Text excerpt:
------------------------
Loss

Take the L.

Eclipse of the Sunflower (1945) by Paul Nash

This loss feels like a victory. You’ll fixate on what’s missing, but all I can see is what’s left, a rare chance to exist without plans or expectations. What will take shape inside all of this time and space?

Solving puzzles around the clock is a way of sidestepping the hard work of mourning. Put down your riddles and consider the losses you haven’t mourned adequately. When you skim over the hard parts, the good parts get harder. Mourning even the smallest losses can make you lighter on your feet. But who would dare to feel sadness from unverified sources? Mourning your own death might make you permanently buoyant. But who can take the time to grapple with the inevitable?

Buoyancy sets you out of sync with all of these ships that keep taking on more and more water. Theirs is a story of permanent decline: nothing works, everything gets worse, nothing can be observed and addressed, engines fail and ships disappear from the horizon without a sound. 

Don’t repeat the dark tales of doomed sailors. Mourn your losses, that trail of smoke rising on the horizon: fathers and friends, cousins and strangers. Mourn the time you spent disguising yourself from people you believed to be incapable of loving you. Hiding was your way of helping, making it easier for them to ignore your needs, making yourself even more responsive and convenient, more compact, utterly disposable, until eventually the past started to feel like a warehouse filled with outdated appliances: “Remember when everybody wanted one of these?” When it feels safer to serve others than to show yourself, your personality is reduced to a series of empty trends. 

I am an appliance that rattles and spits out sparks and blows every fuse. I used to serve some function but now I prefer not to. Place me on your kitchen counter and watch life become less and less convenient. I will trip your shit up. I will make you question what you meant by that. You will open a box of cereal and wonder why you do the job you do. You will stand in the middle of the floor and suddenly need to know what happened to that kid on the bus who taught you about Run DMC. You will mourn all the people you could’ve known better, including yourself. 

Welcome this unraveling. The less efficient you become, the better. Break all rote habits and build your life out of satisfying pauses between action. Now eliminate all action. Pull on this strand until the days on your Google calendar skitter across the floor like dominoes. What do your cells crave? Who loves you? When you speak, who feels your words on the soles of their feet, behind their eyes, under their fingernails? 

Don’t bother grieving the ones who can’t see you clearly. Grieve the years you spent refusing to see yourself, or refusing to feel your cells whispering for more. Grieve but don’t say that time was wasted. All mistakes and dead ends led you to this moment. Now you can finally feel the truth: mourning is slow but it’s the straightest path forward. The question is not “How do I get out of this?” or “How do I stop landing here?” The question is “How do I break this appliance permanently? How do I become an inconvenience to myself and others? How do I swear off efficiency forever? How do I keep losing the thread over and over? How do I remain out of the groove, off the map, in the zone, flexible and reflective, shimmering and cool, examining the high stakes of tiny moments, encouraging communion, forgiveness, expansion, invention?”

Joy begins in the form of mundane solitude, then blossoms into the fantastical and the sublime. You already have the seeds, shed from countless disappointments and laborious efforts to win more love. You already have the rich soil of decomposing dreams. Feel this soil with your hands. This line on your palm says stop talking. This line says your body is a maze of live wires that will free you from the purgatory of your favorite cognitive hamster wheels. This line says your sadness and your hopes are sensual realities, bright and colorful, craving more water and air and space and time. Lose the thread in this spot of sunshine, watching droplets of water heed their divine calling, sinking into the invisible underground.
------------------------
Supplied information:
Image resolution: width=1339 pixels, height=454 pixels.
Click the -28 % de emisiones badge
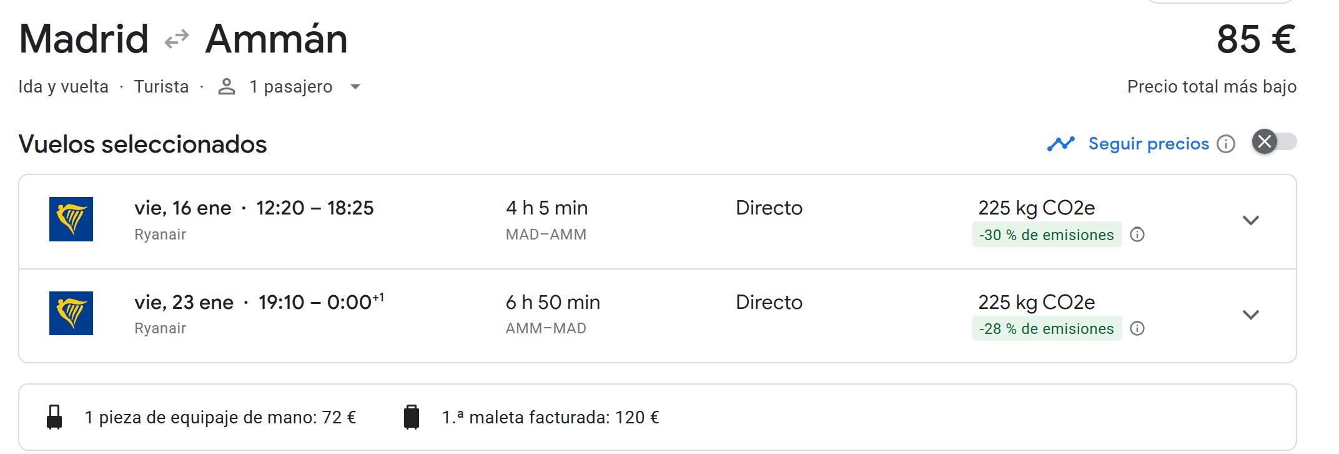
------------------------
Tasks to complete:
**a)** Summarize the piece on loss in two sentences.
**b)** Give the piece on loss from "Solving puzzles around" up to and including "without a sound.", substituting "boats" for "ships".
Work from the piece on loss alone and set the lines aside.

Numbered responses:
**a)** The piece on loss urges mourning one's losses rather than sidestepping them, including the time spent disguising oneself from people believed incapable of love. It welcomes becoming an inefficient, inconvenient appliance, calls mourning slow but the straightest path forward, and says joy begins as mundane solitude and blossoms into the fantastical and the sublime.

**b)**
Solving puzzles around the clock is a way of sidestepping the hard work of mourning. Put down your riddles and consider the losses you haven’t mourned adequately. When you skim over the hard parts, the good parts get harder. Mourning even the smallest losses can make you lighter on your feet. But who would dare to feel sadness from unverified sources? Mourning your own death might make you permanently buoyant. But who can take the time to grapple with the inevitable?

Buoyancy sets you out of sync with all of these boats that keep taking on more and more water. Theirs is a story of permanent decline: nothing works, everything gets worse, nothing can be observed and addressed, engines fail and boats disappear from the horizon without a sound.